‘Breakthrough’ Study Finds Microplastics in Human Blood

Health + Wellness
A researcher with a blood sample
A researcher with a blood sample. boonchai wedmakawand / Moment / Getty Images

There may be microscopic pieces of plastic water bottles or shopping bags floating around in your bloodstream.

A study published in Environment International Thursday found microplastics in human blood for the first time. Furthermore, the tiny pieces of plastic were found in nearly 80 percent of the people tested. 

“Our study is the first indication that we have polymer particles in our blood – it’s a breakthrough result,” Vrije Universiteit Amsterdam in the Netherlands ecotoxicologist professor Dick Vethaak told The Guardian.

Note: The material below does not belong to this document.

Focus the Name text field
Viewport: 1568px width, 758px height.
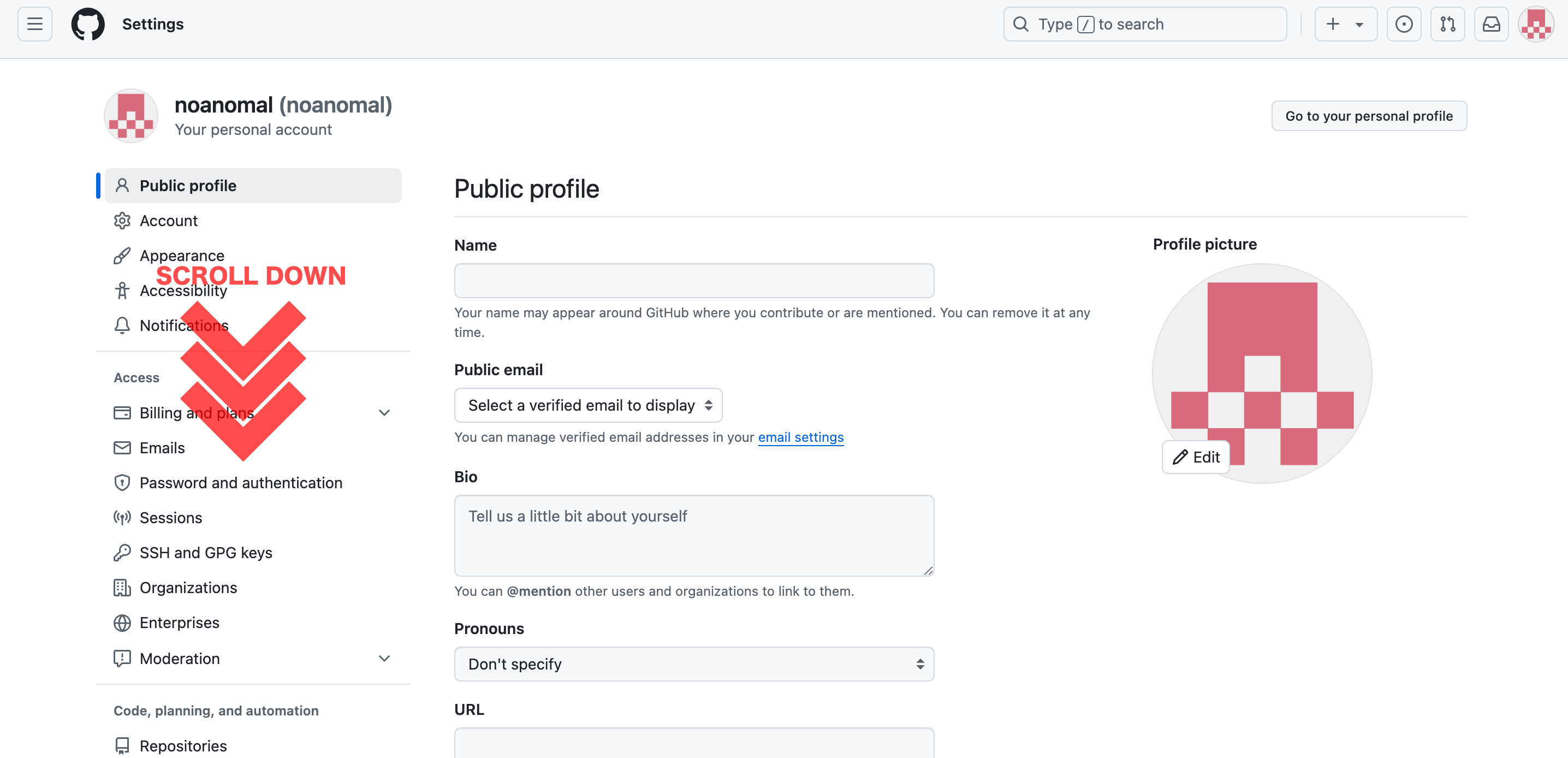point(694,281)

The researchers tested 22 people for five types of plastic: polymethyl methacrylate (PMMA), polypropylene (PP), polystyrene (PS), polyethylene (PE) and polyethylene terephthalate (PET), The Independent reported. A total of 17 of them–or 77 percent–had microplastics in their blood.

The three most common types of plastic identified were:

  1. PET, which is used for bottles, food packaging and clothing.
  2. PS, which is common in household products.
  3. PE, which is used for plastic grocery bags.

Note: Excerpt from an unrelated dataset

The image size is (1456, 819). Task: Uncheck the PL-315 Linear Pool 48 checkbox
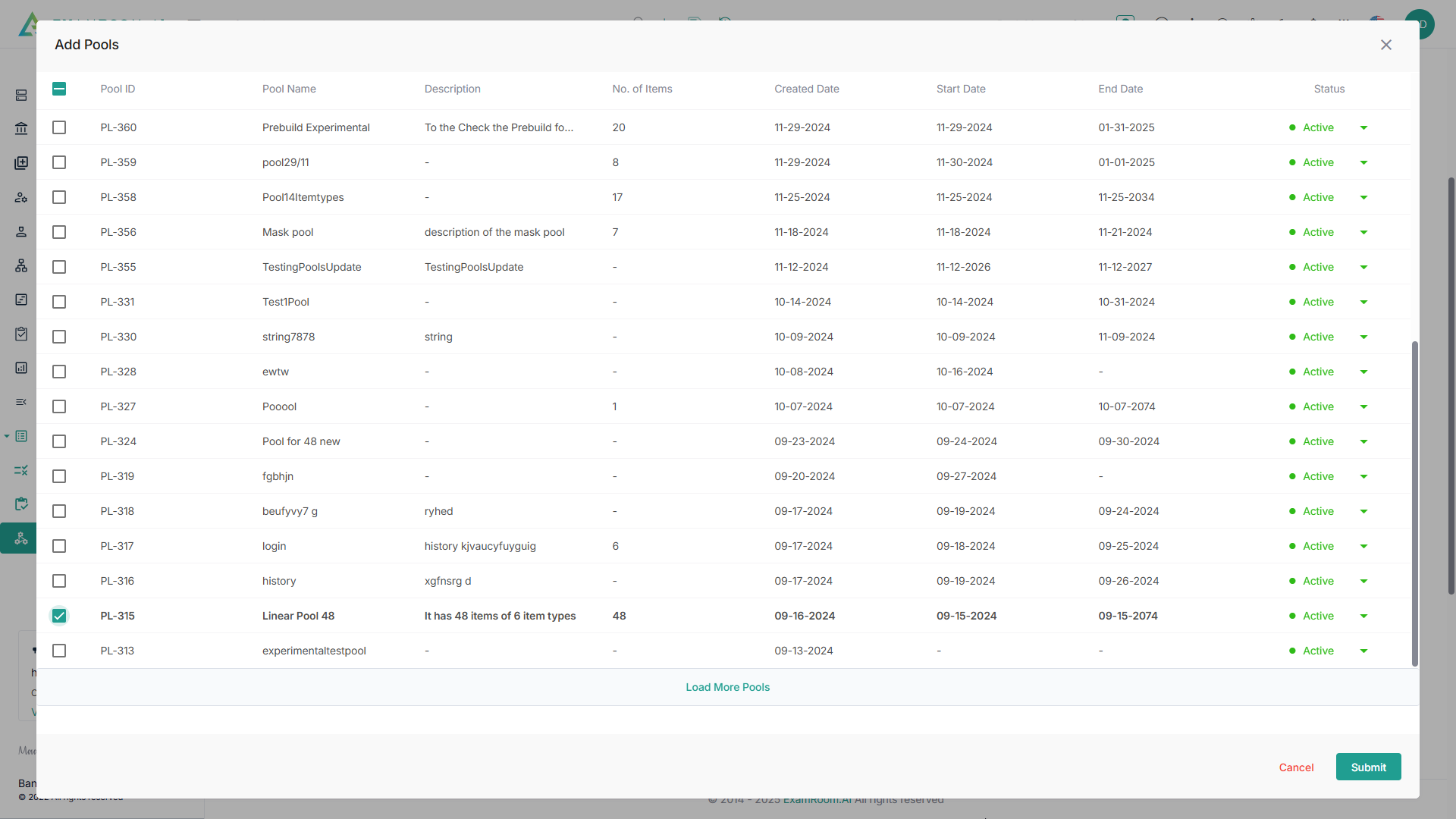[x=59, y=616]
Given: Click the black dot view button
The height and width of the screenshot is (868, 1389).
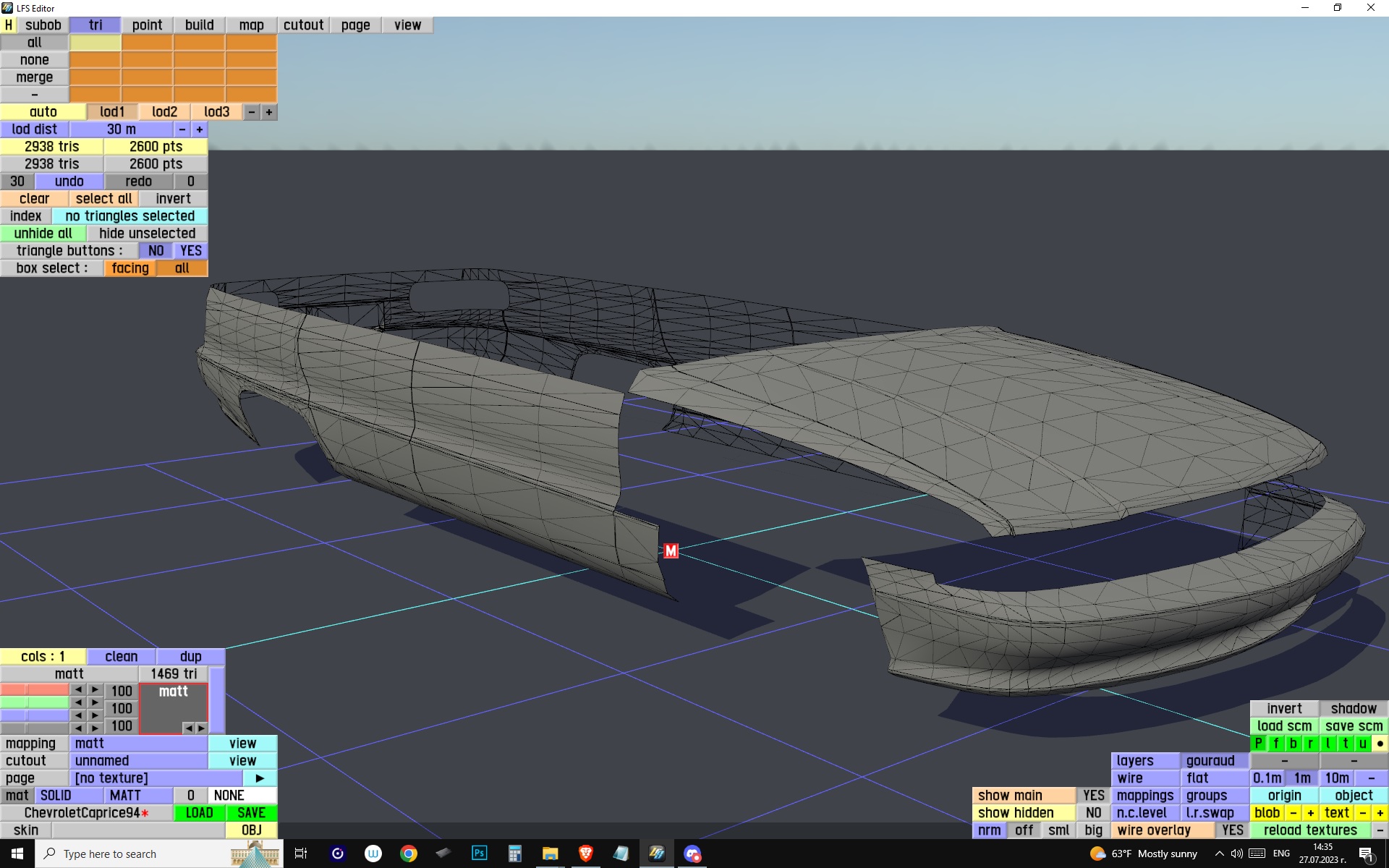Looking at the screenshot, I should pos(1380,744).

The next question is what this actually means for human health. There has been growing evidence that it really is bad for us to ingest microplastics. A study published in December 2021 found that microplastics can kill cells at levels that exist in the environment. It followed other studies showing that microplastics could decluster human lung cells, change cell shape and cross the blood-brain barrier in mice. Another December 2021 study found that people who suffer from inflammatory bowel disease had more microplastics in their feces than people who did not. 

Vethaak told The Independent that microplastic particles in the blood could cause chronic inflammation. 

“It is certainly reasonable to be concerned,” Vethaak told the Guardian. “The particles are there and are transported throughout the body.”

However, he noted that more research was needed with a larger sample size and a wider array of plastic polymers. He also wanted to know about what the microplastics are actually doing in the bloodstream.

“The big question is what is happening in our body?” Vethaak told The Guardian. “Are the particles retained in the body? Are they transported to certain organs, such as getting past the blood-brain barrier? And are these levels sufficiently high to trigger disease? We urgently need to fund further research so we can find out.”

The research was commissioned by the environmental advocacy group Common Seas, whose CEO and founder Jo Royle was one of the people tested.

“I’ve seen first-hand the build-up of plastic on shorelines and in oceans, I fear the same accumulation is happening in our blood,” Royle tweeted. “In tests, plastic was detected in almost 80% of people and I was one of them!”

The group has launched a petition calling for more funding from the UK government to study the impacts of plastic pollution on human health. 

“This finding is extremely concerning. We are already eating, drinking and breathing in plastic. It’s in the deepest sea trench and on top of Mount Everest. And yet, plastic production is set to double by 2040,” Royle said, as The Independent reported. “We have a right to know what all this plastic is doing to our bodies. Which is why we’re asking business, government and philanthropists around the world to fund urgent further research into clarifying our understanding of the health impacts of plastic via a National Plastic Health Impact Research Fund.”